Atlético Madrid y Real Sociedad terminaron felices en la última jornada con un empate en el Wanda Metropolitano. El Rojiblanco se adelantó, los Vascos igualaron en el final y los últimos minutos fueron como un pacto de no agresión para alcanzar los sendos objetivos: los de Madrid aseguraron el tercer puesto y los de San Sebastián clasificaron a la UEFA Europa League. Todos felices.
Fue un primer tiempo soporífero. Los arqueros de ambos equipos se convirtieron minuto a minuto en espectadores de un juego donde el punto podía servir para cualquiera. La única desconcentración visitante fue a la red: Morata habilitó con un taco sutil y Koke fusiló a Moyá. No hubo mucho más en una etapa inicial de conformaciones.
Los resultados en las otras canchas no eran buenos para la «Real» y sí o sí debía salir a buscar la igualdad. El club donostiarra logró captar el control total del juego pero generalmente fue inofensivo hasta un momento particular en el final. Tiro libre desde el costado derecho del área y Januzaj desató la furia con un remate zigzagueante que, por los marcadores ajenos, le alcanzaba para entrar en Europa. En los últimos minutos, la pelota paseó de pie a pie visitante por el campo de juego y sin una presión desesperante de un rival que tampoco quería arriesgar porque el empate le bastaba para ser tercero. Y así fue. Final y objetivos cumplidos.

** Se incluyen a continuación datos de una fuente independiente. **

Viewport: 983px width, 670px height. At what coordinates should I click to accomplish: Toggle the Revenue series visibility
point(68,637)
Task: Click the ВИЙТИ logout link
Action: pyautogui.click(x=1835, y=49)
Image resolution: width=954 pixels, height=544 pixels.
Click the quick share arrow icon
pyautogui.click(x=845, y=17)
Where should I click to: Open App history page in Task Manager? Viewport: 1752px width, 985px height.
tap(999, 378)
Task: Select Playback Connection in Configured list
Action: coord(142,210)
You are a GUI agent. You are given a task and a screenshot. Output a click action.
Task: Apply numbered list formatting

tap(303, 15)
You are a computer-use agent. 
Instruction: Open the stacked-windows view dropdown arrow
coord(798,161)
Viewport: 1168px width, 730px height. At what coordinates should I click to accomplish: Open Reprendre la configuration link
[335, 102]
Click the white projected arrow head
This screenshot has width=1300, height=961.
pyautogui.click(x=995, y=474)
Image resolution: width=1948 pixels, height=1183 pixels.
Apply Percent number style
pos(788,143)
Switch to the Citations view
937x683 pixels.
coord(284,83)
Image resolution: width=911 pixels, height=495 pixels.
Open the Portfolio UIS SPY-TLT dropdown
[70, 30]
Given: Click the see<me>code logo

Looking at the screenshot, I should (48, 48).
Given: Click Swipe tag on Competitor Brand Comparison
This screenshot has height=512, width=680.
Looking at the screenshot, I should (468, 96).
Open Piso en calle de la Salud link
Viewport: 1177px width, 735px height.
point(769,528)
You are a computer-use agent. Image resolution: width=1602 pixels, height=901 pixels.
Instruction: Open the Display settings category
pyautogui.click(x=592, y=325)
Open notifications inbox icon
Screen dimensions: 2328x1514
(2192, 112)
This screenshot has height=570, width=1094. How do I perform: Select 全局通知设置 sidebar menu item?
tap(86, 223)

Grandes números del Atlético que empezó el reinicio de La Liga en el puesto sexto y lo terminó invicto en el podio. Desde el 2012 hasta hoy, el equipo de Simeone siempre estuvo en los primeros tres puestos y nunca detrás de ningún club que no fuera Real Madrid o Barcelona. Un gran logro.
Real Sociedad encontró el respiro en la última fecha. Arrasó antes de la pandemia y se cayó estrepitosamente en la vuelta pero aún así llegó a la UEFA Europa League.